Electric power companies should take advantage of their freedom to withdraw from the reprocessing business. As table 1 on the RRP cost calculation shows, 800tU of spent fuel is planned to be reprocessed each year for 40 years. The assumptions they made – 40 years of plant operation and 800tU of spent fuel processing at 100% utilization factor – are all unrealistic in regard to technical feasibility and plutonium demand and supply. Even the Nuclear Future Study Group, which is composed of members of the electric power industry (representative: Kenji Yamaji, Professor at the Tokyo University; former executive chief at the Central Research Institute of Electric Power Industry) pointed out that “there was doubt about JNFL’s operational management capability” and “deficiency in the regulatory authority’s technical assessment and judgment capability” (“Nuclear power and nuclear fuel cycle” in Genshiryoku Eye, 2002; July). The Tokai reprocessing plants’ utilization factor for the past 22 years was only 20% on average, given the 210tU of annual disposing capacity at the initial operation (1981 – 2003), even the utilization factor becomes 35% assuming the 120tU of annual disposing capacity.

Japan already has a surplus amount of plutonium where the MOX fuel utilization has been completely stopped. Moreover, the operation of the RRP will further produce excess plutonium, which would inevitably stimulate public criticism. It is highly likely that even if the reprocessing project were started, the volume of disposed nuclear fuel will soon drop. Thus, operation of the plant has to be stopped soon, since the operation and maintenance cost will only continue to rise.

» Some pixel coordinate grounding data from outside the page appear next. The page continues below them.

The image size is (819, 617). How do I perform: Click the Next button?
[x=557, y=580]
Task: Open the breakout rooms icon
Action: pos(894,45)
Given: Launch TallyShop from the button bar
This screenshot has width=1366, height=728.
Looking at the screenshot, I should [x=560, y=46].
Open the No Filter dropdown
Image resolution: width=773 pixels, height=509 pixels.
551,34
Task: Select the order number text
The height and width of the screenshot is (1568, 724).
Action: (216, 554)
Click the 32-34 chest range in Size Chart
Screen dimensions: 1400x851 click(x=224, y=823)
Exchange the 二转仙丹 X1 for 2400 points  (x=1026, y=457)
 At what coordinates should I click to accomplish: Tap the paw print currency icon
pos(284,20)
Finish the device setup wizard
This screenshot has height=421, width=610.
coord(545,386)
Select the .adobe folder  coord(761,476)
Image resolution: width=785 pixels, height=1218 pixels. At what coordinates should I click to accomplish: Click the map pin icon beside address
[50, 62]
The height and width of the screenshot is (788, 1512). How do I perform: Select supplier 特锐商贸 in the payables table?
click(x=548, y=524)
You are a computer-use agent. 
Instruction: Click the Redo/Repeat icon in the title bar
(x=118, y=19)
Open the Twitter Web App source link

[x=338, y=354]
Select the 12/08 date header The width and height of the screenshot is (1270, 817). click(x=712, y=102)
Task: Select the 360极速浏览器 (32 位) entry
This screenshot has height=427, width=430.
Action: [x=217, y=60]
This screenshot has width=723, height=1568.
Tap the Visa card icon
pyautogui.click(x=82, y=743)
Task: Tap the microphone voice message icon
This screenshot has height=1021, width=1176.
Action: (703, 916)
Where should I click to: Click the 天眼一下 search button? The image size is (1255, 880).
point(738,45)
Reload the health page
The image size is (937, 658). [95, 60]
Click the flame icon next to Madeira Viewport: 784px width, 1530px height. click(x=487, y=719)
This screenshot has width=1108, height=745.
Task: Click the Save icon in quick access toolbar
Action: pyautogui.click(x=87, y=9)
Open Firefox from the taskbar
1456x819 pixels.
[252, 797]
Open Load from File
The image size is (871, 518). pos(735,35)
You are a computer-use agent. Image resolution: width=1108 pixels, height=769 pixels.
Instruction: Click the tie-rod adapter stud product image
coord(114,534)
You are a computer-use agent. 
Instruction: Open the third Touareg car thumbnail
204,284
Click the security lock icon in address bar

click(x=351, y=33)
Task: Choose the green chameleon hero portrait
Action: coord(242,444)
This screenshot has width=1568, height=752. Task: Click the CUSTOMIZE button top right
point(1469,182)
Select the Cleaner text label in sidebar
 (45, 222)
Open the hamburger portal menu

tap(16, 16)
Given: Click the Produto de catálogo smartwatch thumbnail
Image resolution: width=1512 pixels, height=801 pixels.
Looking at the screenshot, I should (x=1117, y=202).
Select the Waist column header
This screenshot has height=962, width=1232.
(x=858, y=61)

As the construction of the reprocessing plant has been completed, several experiments have been conducted, involving water, steam, and nitric acid. If we stop this project before the planned uranium experiment, we can avoid most of the operational cost, all the TRU waste disposal cost, and the cost of dismantling the facility. The rest can be recovered from the “reprocessing cost fund.” Thus, electric power companies and the Japanese government should immediately scrap the nuclear fuel reprocessing program, because there are no rational reasons to pursue the nuclear fuel cycle for the electric power companies, the government, or the society as a whole.